Little is known about the extent of glaciers during Last Glacial Maximum north of the Chilean Lake District. To the north, in the dry Andes of Central and the Last Glacial Maximum is associated with increased humidity and the verified advance of at least some mountain glaciers.

A study of the cushion grass Oreobolus obtusangulus suggest that this plant survived glaciation in three glacial refugia; these being south-central Chile, the eastern Patagonian Andes and eastern Tierra del Fuego.

===Deglaciation===

Rapid warming started 17,800 years before present leading to interglacial temperatures within 1000 years accompanied by the retreat of glaciers and the rapid colonization of Nothofagus dombeyi and the subsequent development of Valdivian temperate rainforest in the formerly glaciated area. Magellanic moorland species that had thrived in unglaciated areas during the 19,300–17,800 ka BP cold interval were largely wiped out as conditions changed from hyper-humid to humid. The deglaciation pulse that begun in 17,800 was paralleled by similar events in New Zealand.

After the general Late Glacial Maximum a new pulse of glacier advance occurred about 14,850 ka BP. At this point the Golfo Corcovado lobe (ca. 43° S) exceeded any extent it had in the last 30,000 ka BP. Other lobes advanced inside the limits of their earlier Late Glacial Maximum extent. Deglaciation was almost complete after ice-lobes collapsed rapidly after 14,000 ka BP. The Magellanic moorland vegetation around Llanquihue Lake was replaced by North Patagonian Rain Forest including Myrtaceae, Nothofagus dombeyi, Fitzroya cupressoides and Lomatia. Further warming is thought to have caused conifer forest, including Fitzroya cupressoides, to lose ground to other vegetation types over much of the lowlands and obtaining its modern discontinuous distribution in the cool heights of the Chilean Coast Range and the Andes.

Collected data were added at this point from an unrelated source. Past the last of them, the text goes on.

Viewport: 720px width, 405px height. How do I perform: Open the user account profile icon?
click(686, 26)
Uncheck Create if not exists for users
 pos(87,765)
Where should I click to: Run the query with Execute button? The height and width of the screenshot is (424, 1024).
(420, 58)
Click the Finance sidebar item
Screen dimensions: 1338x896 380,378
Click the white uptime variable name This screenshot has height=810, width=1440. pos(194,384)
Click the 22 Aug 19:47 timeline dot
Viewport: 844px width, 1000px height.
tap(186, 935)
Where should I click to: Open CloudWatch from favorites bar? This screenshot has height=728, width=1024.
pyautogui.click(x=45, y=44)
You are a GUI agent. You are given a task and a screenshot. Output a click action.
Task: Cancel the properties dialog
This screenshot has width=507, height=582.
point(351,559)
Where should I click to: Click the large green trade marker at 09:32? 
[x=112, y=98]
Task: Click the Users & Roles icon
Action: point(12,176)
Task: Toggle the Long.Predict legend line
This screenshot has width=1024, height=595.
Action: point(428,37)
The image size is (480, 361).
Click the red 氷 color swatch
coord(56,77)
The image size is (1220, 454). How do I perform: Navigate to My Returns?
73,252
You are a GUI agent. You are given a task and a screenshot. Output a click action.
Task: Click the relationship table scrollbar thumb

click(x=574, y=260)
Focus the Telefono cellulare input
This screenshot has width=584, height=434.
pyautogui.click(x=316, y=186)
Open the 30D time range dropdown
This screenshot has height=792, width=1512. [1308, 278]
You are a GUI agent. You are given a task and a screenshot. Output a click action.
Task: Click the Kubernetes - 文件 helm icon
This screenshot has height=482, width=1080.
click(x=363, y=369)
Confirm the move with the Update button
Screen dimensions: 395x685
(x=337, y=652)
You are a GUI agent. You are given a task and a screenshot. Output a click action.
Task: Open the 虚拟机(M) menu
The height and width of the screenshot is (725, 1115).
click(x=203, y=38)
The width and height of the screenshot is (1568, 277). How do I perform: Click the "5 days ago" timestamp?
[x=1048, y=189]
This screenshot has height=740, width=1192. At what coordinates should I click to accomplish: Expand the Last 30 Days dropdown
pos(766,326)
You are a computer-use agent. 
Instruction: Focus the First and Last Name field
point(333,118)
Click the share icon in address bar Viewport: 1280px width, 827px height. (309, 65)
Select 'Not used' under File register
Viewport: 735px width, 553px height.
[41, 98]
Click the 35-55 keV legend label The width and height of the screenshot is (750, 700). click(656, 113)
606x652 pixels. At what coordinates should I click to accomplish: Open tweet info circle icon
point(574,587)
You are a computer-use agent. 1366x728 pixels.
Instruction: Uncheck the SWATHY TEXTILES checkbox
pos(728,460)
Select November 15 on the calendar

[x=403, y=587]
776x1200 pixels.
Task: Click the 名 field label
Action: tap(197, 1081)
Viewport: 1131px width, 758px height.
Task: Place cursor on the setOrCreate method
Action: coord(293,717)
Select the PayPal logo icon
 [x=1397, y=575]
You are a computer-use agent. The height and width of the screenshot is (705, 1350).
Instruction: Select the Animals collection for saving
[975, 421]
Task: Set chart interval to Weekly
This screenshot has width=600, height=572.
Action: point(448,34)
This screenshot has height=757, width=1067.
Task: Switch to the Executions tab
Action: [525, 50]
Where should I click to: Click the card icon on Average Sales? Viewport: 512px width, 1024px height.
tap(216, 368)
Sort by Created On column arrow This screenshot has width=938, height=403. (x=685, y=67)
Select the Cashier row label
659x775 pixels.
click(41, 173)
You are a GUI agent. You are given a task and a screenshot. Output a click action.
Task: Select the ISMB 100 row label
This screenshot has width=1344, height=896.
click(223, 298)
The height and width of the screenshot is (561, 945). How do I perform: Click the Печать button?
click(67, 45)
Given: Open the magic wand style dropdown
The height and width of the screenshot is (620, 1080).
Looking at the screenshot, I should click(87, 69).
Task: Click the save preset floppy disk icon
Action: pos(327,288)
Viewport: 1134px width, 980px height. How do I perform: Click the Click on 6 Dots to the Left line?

As glaciers retreated the volcanoes of the Southern Volcanic Zone in the Chilean Lake District underwent transition from high production rates of volcanic ash and pyroclasts from explosive eruptions to a period of lower ash and pyroclast production associated with a change in magma type from felsic to mafic. Subsequently, felsic magmatism and explosive eruption resumed. All of this has been thought to be linked to changes in the stress field of the volcanoes and their plumbing system caused by unloading of ice. As deglaciation proceeded faster in the north there is an apparent lag in the onset of this behavior among volcanoes. The period of less explosive volcanism spanned from about 17–4 ka BP in Villarrica (39°25' S), 10–2 ka BP in Mocho-Choshuenco (39°55' S), 6–2 ka BP in Puyehue-Cordón Caulle (40°35' S) and Calbuco (41°20' S).

Various ephemeral proglacial lakes existed during the deglaciation including Castro Lake in central Chiloé Island and Paleolake Tehuelche in Torres del Paine (51° S).